Along with autograd we also highly recommended that you install the Anaconda Python 3 distribution - which you can via the link below

https://www.anaconda.com/download/

This standard Python distribution includes a number of useful libraries - including numpy, the matplotlib plotting library, and Jupyter notebooks.

Using `autograd`¶

Here, we show off a few examples highlighting the basic usage of the autograd Automatic Differentiator. By default this gradient calculator employs the reverse-mode of Automatic Differentiation - also called backpropogation - which we discuss in detail in Chapter 12. With simple modules we can easily compute compute derivatives of single input functions, and partial derivatives / complete gradients of multi-input functions written in Python. We show how to do this using a variety of examples below.

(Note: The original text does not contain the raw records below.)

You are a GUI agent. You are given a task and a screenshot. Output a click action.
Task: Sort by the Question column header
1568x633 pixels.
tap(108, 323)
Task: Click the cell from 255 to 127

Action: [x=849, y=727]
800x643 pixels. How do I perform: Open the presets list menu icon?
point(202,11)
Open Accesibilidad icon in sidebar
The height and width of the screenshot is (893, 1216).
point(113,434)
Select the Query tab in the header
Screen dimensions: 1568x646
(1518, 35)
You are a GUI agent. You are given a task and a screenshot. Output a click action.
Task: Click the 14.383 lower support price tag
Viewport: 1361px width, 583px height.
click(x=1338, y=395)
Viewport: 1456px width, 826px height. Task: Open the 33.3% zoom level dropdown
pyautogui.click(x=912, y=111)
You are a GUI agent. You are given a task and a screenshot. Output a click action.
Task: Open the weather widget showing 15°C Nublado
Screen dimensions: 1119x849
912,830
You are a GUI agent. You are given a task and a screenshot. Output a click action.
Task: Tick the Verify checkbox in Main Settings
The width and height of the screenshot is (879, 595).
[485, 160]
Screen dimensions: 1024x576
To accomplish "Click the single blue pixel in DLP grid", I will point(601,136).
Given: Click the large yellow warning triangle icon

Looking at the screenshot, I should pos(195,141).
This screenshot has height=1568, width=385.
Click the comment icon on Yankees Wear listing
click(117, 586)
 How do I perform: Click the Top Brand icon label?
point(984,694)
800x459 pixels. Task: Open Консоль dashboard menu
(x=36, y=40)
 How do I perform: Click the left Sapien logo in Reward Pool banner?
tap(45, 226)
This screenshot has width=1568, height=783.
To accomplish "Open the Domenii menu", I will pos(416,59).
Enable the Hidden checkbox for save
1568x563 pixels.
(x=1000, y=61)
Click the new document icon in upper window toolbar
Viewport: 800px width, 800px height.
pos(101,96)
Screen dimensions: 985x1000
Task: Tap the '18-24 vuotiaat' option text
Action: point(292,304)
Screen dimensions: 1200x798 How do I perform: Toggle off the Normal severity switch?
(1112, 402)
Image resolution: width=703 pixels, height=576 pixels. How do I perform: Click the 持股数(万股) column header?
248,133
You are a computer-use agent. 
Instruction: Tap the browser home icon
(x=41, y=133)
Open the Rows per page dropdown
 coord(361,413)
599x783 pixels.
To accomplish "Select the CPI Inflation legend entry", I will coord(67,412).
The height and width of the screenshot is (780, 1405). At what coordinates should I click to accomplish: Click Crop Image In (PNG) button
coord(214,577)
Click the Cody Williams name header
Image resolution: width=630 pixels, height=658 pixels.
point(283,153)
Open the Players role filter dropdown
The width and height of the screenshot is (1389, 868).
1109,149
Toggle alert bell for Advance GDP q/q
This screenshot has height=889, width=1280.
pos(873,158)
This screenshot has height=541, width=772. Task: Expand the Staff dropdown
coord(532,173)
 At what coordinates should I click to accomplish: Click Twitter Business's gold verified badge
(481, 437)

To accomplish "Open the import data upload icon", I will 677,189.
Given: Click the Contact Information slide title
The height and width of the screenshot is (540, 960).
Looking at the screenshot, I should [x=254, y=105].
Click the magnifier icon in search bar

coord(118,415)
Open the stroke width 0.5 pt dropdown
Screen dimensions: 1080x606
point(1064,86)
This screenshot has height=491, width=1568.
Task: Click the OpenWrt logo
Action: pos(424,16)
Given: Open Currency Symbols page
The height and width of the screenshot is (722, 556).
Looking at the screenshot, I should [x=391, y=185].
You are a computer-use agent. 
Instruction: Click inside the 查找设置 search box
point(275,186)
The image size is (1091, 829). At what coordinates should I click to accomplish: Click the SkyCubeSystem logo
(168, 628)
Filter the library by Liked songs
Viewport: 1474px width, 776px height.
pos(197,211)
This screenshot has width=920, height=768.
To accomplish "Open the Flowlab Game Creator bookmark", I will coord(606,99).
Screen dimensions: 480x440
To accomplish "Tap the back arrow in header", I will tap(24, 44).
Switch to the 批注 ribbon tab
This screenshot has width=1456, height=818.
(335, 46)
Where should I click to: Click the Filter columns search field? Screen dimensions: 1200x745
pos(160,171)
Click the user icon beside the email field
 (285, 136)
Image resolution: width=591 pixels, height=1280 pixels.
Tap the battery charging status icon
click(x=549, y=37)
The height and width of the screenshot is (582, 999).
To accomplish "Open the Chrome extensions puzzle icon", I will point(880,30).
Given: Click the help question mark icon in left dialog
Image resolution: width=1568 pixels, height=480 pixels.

Note: If you follow along in the Jupyter notebook version of this Section you can also see how to use the matplotlib plotting library to produce two-dimensional and three-dimensional plots.

Example 1. Computing derivatives of single-input functions using `autograd`¶

Since autograd is specially designed to automatically compute the derivative(s) of numpy code, it comes with its own wrapper on the basic numpy library. This is where the differentiation rules - applied specifically to numpy functionality - is defined. You can use autograd's version of numpy exactly like you would the standard version - nothing about the user interface has been changed. To import this autograd wrapped version of numpy use the line below.

# import statement for autograd wrapped numpy
import autograd.numpy as np

Now, lets compute a few derivatives using autograd. We will begin the demonstration with the simple function $g(\left(w\right) = \text{tanh}\left(w\right)$ whose derivative function - written algebraically - is $\frac{\mathrm{d}}{\mathrm{d}w}g\left(w\right) = 1 - \text{sech}^2\left(w\right)$.

There are two common ways of defining functions in Python. First the the standard def named Python function declaration like below

# a named Python function
def g(w):
    return np.tanh(w)

WIth this declaration Python now understands g as its own function, so it can be called as follows.

# how to use the 'tanh' function
w_val = 1.0   # a test input for our 'sin' function
g_val = g(w_val)
print (g_val)

0.7615941559557649

You can also create "anonymous" functions in Python - functions you can define in a single line of code - by using the lambda command. We can produce the same function using lambda as shown below.

# how to use 'lambda' to create an "anonymous" function - just a pithier way of writing functions in Python
g = lambda w: np.tanh(w)

We can then use it with a test value as shown below.

# how to use the 'sin' function written in 'anonymous' format
w_val = 1.0   
g_val = g(w_val)
print (g_val)

0.7615941559557649

And - of course - regardless of how we define our function in Python it still amounts to the same thing mathematically/computationally.

Notice one subtlety here (regardless of which kind of Python function we use): the data-type returned by our function matches the type we input. Above we input a float value to our function, and what is returned is also a float. If we input the same value as a numpy array then numerically our function of course computes the same evaluation, but evaluation is returned as a numpy array as well. We illustrate this below.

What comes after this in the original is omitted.